# Justfile for obfsck — commands designed for AI agent use.
# Run `just` to list all recipes with descriptions.

# Default: list all recipes
default:
    @just --list

# Launch zellij workspace layout
workspace:
    zellij --layout obfsck

# ---------------------------------------------------------------------------
# Build & check
# ---------------------------------------------------------------------------

# Type-check the workspace (fast, no codegen side-effects)
check:
    cargo check --workspace

# Regenerate src/secrets.rs from config/secrets.yaml via build.rs
codegen:
    cargo build -p obfsck 2>&1 | grep -E 'Compiling|Finished|error' || true

# Build all targets (triggers codegen if secrets.yaml changed)
build:
    cargo build --workspace

# Build release binary
build-release:
    cargo build --release

# ---------------------------------------------------------------------------
# Test
# ---------------------------------------------------------------------------

# Run the full test suite
test:
    cargo test --workspace

# Run only the golden/snapshot tests (requires analyzer feature)
test-golden:
    cargo test --test golden_tests --features analyzer

# Regenerate all golden fixture files (commit the results)
update-goldens:
    UPDATE_GOLDENS=1 cargo test --test golden_tests --features analyzer

# Run only unit tests (no integration tests)
test-unit:
    cargo test --lib

# Run a specific test by name substring
test-one NAME:
    cargo test '{{NAME}}'

# ---------------------------------------------------------------------------
# Lint & format
# ---------------------------------------------------------------------------

# Run clippy on both mutually-exclusive path-policy feature sets
lint:
    cargo clippy --all-targets --features analyzer,legacy-user-scan,path-policy-home-user-redact -- -D warnings
    cargo clippy --all-targets --features analyzer,legacy-user-scan,path-policy-non-allowlisted-redact -- -D warnings

# Apply clippy auto-fixes
fix:
    cargo clippy --fix --allow-dirty --allow-staged --all-targets \
        --features analyzer,legacy-user-scan,path-policy-home-user-redact
    cargo clippy --fix --allow-dirty --allow-staged --all-targets \
        --features analyzer,legacy-user-scan,path-policy-non-allowlisted-redact

# Check formatting (non-destructive)
fmt-check:
    cargo fmt --all -- --check

# Apply formatting
fmt:
    cargo fmt --all

# ---------------------------------------------------------------------------
# Gates (mirrors minibox pattern)
# ---------------------------------------------------------------------------

# Pre-commit gate: fmt-check + lint + secret scan
pre-commit: fmt-check lint scan-diff

# Pre-push gate: fmt-check + lint + test
prepush: fmt-check lint test

# Install versioned git hooks — run once after cloning
hooks:
    git config core.hooksPath .githooks
    echo "hooks: git will now use .githooks/ (cargo check + nextest)"

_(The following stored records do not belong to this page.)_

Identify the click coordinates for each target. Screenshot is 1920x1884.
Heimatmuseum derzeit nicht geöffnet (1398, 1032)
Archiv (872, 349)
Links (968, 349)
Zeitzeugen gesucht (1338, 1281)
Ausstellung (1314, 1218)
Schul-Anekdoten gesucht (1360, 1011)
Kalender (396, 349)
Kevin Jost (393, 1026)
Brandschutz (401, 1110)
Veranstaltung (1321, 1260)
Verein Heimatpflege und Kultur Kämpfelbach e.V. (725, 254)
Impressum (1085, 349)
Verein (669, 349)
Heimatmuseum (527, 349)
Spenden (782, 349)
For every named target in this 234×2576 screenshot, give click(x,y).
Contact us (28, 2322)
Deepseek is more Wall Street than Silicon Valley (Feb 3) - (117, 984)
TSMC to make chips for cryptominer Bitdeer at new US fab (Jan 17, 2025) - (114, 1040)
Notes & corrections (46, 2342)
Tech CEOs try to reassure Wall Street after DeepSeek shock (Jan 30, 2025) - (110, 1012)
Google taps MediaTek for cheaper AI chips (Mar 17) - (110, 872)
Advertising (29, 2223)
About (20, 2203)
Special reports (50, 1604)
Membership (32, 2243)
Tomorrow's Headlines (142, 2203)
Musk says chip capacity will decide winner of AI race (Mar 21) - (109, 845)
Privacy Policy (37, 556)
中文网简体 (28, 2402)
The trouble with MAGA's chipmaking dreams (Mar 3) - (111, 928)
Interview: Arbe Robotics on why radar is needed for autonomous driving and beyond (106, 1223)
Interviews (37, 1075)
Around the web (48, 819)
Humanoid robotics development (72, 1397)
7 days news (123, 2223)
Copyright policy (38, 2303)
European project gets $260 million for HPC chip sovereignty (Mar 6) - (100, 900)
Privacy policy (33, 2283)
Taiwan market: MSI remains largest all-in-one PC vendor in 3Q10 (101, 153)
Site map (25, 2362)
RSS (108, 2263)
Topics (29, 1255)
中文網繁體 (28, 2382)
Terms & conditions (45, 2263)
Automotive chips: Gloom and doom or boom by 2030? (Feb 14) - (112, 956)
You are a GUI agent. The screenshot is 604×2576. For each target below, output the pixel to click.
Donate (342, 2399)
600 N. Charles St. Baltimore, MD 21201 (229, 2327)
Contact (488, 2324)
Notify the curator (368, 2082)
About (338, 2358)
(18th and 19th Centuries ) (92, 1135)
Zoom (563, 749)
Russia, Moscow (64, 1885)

# Wire .git/hooks to call just — run once after cloning
init:
    #!/usr/bin/env bash
    set -euo pipefail
    printf '#!/bin/sh\necho "Running pre-commit checks..."\njust pre-commit\n' > .git/hooks/pre-commit
    printf '#!/bin/sh\necho "Running pre-push checks..."\njust prepush\n' > .git/hooks/pre-push
    chmod +x .git/hooks/pre-commit .git/hooks/pre-push
    echo "hooks wired: .git/hooks/pre-commit + pre-push → just"

# Install all git hooks (pre-commit, pre-push, commit-msg)
install-hooks:
    #!/usr/bin/env sh
    printf '#!/bin/sh\njust pre-commit\n' > .git/hooks/pre-commit && chmod +x .git/hooks/pre-commit
    printf '#!/bin/sh\njust prepush\n' > .git/hooks/pre-push && chmod +x .git/hooks/pre-push
    printf '#!/bin/sh\ncommit_regex="^(feat|fix|docs|style|refactor|perf|test|chore|ci|build|revert)(\\(.+\\))?: .+"\nif ! grep -qE "$commit_regex" "$1"; then\n  echo "warning: commit message does not follow conventional commits (non-blocking)"\nfi\n' > .git/hooks/commit-msg && chmod +x .git/hooks/commit-msg
    echo "hooks installed: pre-commit, pre-push, commit-msg"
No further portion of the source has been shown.